Improving mmap memcpy file read performance

Question

I have an application that sequentially reads data from a file. Some is read directly from a pointer to the mmaped file and other parts are memcpyed from the file to another buffer. I noticed poor performance when doing a large memcpy of all the memory that I needed (1MB blocks) and better performance when doing a lot of smaller memcpy calls (In my tests, I used 4KB, the page size, which took 1/3 of the time to run.) I believe that the issue is a very large number of major page faults when using a large memcpy.

I've tried various tuning parameters (MAP_POPUATE, MADV_WILLNEED, MADV_SEQUENTIAL) without any noticeable improvement.

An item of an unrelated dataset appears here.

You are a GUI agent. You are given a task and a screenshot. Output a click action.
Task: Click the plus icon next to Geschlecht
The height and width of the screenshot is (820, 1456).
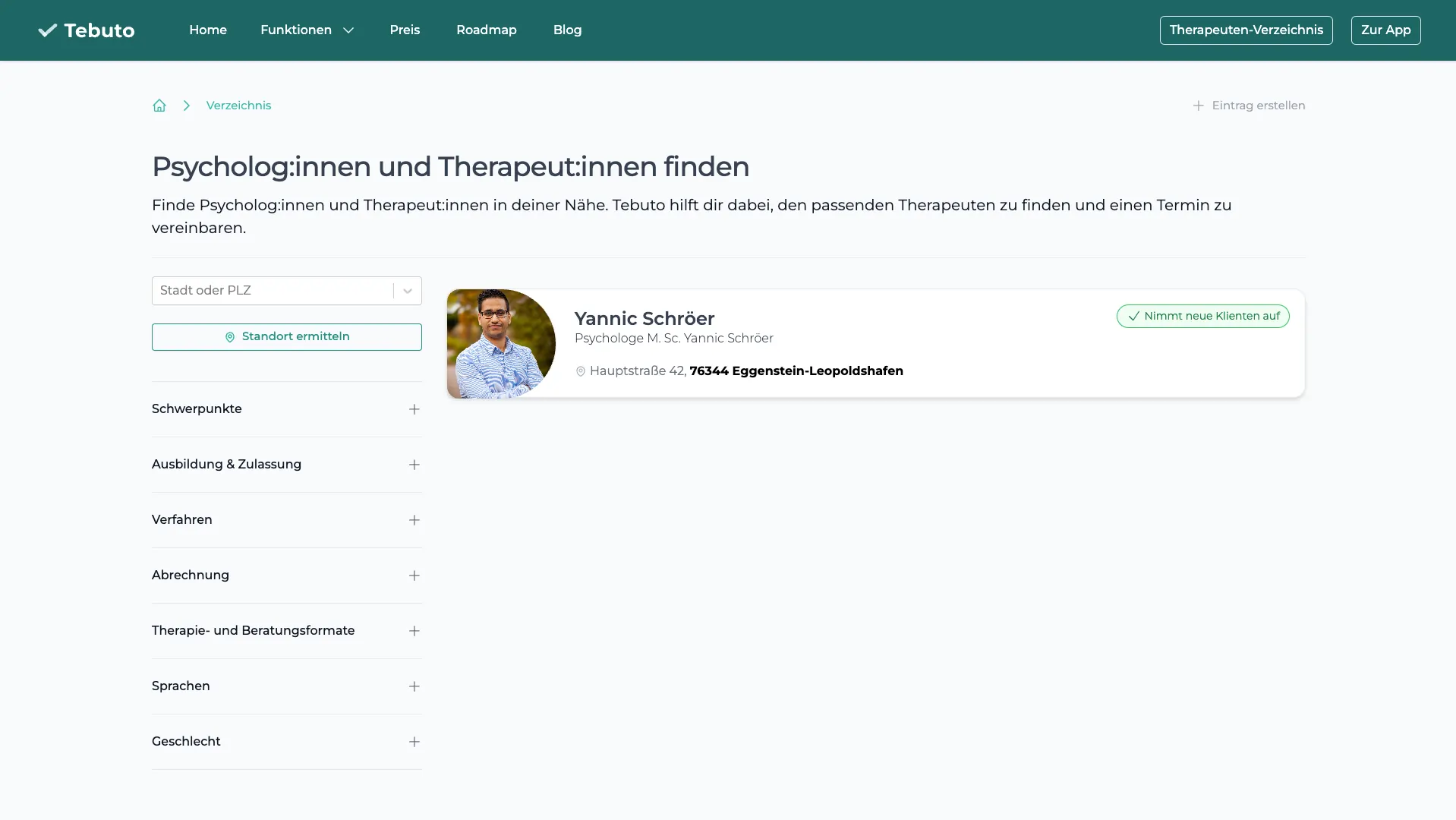[x=414, y=741]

I'm not sure why many small memcpy calls should be faster; it seems counter-intuitive. Is there any way to improve this?

Results and test code follow.

Running on CentOS 7 (linux 3.10.0), default compiler (gcc 4.8.5), reading 29GB file from a RAID array of regular disks.

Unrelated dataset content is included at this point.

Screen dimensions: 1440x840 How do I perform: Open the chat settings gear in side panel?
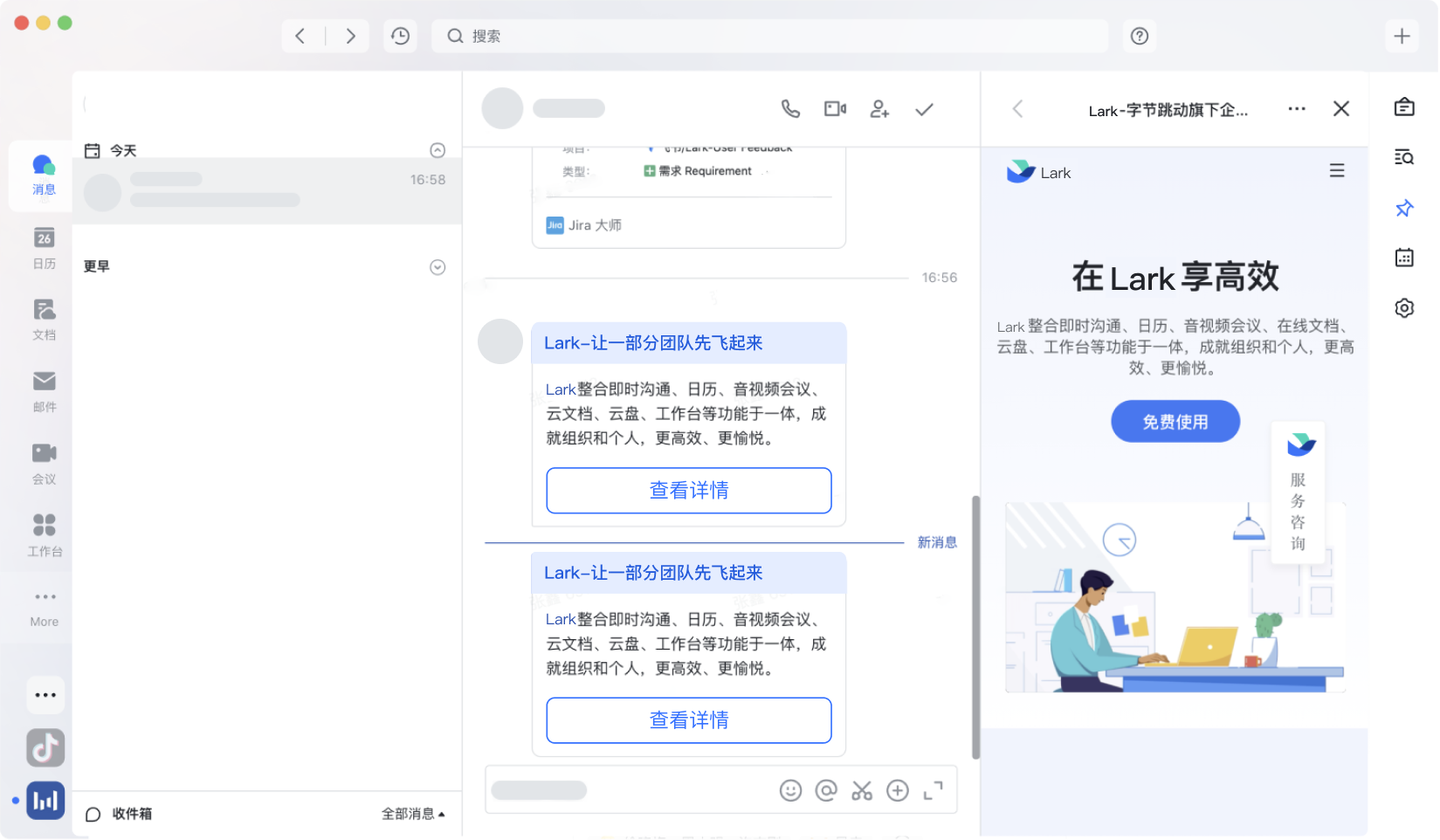click(1403, 307)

Running with /usr/bin/time -v:

4KB memcpy:

User time (seconds): 5.43
System time (seconds): 10.18
Percent of CPU this job got: 75%
Elapsed (wall clock) time (h:mm:ss or m:ss): 0:20.59
Major (requiring I/O) page faults: 4607
Minor (reclaiming a frame) page faults: 7603470
Voluntary context switches: 61840
Involuntary context switches: 59

1MB memcpy:

User time (seconds): 6.75
System time (seconds): 8.39
Percent of CPU this job got: 23%
Elapsed (wall clock) time (h:mm:ss or m:ss): 1:03.71
Major (requiring I/O) page faults: 302965
Minor (reclaiming a frame) page faults: 7305366
Voluntary context switches: 302975
Involuntary context switches: 96

MADV_WILLNEED did not seem to have much impact on the 1MB copy result.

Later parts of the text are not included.